Computational Layers

Layer Types

AutoFragment supports four layer types:

Layer Type

Description

Use Case

HIGH

Highest level QM

Active site, reaction center

MEDIUM

Intermediate QM

First solvation shell

LOW

Low-level QM/SE

Extended environment

MM

Molecular mechanics

Bulk solvent

Creating Layers

from autofragment.multilevel import (
    ComputationalLayer,
    LayerType,
    MultiLevelScheme,
)

# Create a high-level QM layer
qm_layer = ComputationalLayer(
    name="active_site",
    layer_type=LayerType.HIGH,
    method="B3LYP",
    basis_set="6-311G(2d,2p)",
    atom_indices={0, 1, 2, 3, 4},
    charge=-1,
    multiplicity=1,
)

# Create an MM layer
mm_layer = ComputationalLayer(
    name="environment",
    layer_type=LayerType.MM,
    method="AMBER",
    atom_indices={5, 6, 7, 8, 9, 10},
)

# Combine into a scheme
scheme = MultiLevelScheme(
    name="enzyme_qmmm",
    scheme_type="qmmm",
)
scheme.add_layer(qm_layer)
scheme.add_layer(mm_layer)

# Access layers
high = scheme.get_high_layer()
print(f"QM method: {high.method}/{high.basis_set}")

Embedding Types

Control how layers interact:

from autofragment.multilevel import EmbeddingType

# Electrostatic embedding (QM sees MM charges)
scheme = MultiLevelScheme(
    name="qmmm",
    embedding_type=EmbeddingType.ELECTROSTATIC,
)

# Mechanical embedding (no electronic coupling)
scheme.embedding_type = EmbeddingType.MECHANICAL

# Polarizable embedding (mutual polarization)
scheme.embedding_type = EmbeddingType.POLARIZABLE

QM Region Selection

Selection Strategies

AutoFragment provides multiple ways to define the QM region:

Atom Selection (Explicit)

from autofragment.partitioners import AtomSelection

# Specify exact atom indices
selection = AtomSelection(atom_indices={0, 1, 2, 3, 4, 5})

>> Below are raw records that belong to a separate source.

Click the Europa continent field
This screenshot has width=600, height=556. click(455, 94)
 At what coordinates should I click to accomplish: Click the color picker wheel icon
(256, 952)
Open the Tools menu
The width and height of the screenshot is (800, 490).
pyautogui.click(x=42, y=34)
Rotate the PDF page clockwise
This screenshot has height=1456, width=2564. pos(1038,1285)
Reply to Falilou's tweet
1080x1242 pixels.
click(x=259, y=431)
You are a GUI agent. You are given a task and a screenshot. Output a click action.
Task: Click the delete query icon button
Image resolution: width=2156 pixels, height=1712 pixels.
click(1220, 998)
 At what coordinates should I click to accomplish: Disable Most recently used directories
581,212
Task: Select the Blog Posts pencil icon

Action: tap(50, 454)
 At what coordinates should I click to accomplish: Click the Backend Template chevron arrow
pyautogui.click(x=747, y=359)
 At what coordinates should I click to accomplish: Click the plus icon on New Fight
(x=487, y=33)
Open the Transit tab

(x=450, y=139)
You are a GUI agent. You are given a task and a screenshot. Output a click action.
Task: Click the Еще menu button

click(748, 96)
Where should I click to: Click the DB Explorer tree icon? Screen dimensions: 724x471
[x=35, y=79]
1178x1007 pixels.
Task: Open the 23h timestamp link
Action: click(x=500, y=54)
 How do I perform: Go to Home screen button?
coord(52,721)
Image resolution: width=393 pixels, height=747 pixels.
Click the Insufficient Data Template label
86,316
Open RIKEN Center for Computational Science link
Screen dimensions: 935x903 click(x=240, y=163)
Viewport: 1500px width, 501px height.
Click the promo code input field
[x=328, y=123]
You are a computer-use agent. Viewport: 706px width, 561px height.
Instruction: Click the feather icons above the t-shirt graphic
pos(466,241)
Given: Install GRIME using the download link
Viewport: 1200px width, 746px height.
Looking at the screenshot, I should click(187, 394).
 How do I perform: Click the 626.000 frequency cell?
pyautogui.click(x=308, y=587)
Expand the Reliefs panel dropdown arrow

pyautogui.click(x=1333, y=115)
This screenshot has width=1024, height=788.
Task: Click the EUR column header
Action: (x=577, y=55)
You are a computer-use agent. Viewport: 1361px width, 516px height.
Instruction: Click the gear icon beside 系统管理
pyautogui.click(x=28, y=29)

Distance Selection (Spherical)

from autofragment.partitioners import DistanceSelection
import numpy as np

# Select all atoms within 5 Å of a point
center = np.array([10.0, 15.0, 20.0])
selection = DistanceSelection(center=center, radius=5.0)

Residue Selection (Biological)

from autofragment.partitioners import ResidueSelection

# Select by residue name (for proteins)
selection = ResidueSelection(residue_names=["HIS", "CYS", "ASP"])

# Or by residue number
selection = ResidueSelection(residue_numbers=[64, 68, 102])

Combined Selection

from autofragment.partitioners import CombinedSelection

# Union: atoms matching any criterion
union_selection = CombinedSelection(
    [atom_sel, distance_sel],
    mode="union"
)

# Intersection: atoms matching all criteria
intersection_selection = CombinedSelection(
    [residue_sel, distance_sel],
    mode="intersection"
)

Topology Selection (Graph / Euclidean Layers)

Use topology-aware neighborhood growth from one or more seed atoms.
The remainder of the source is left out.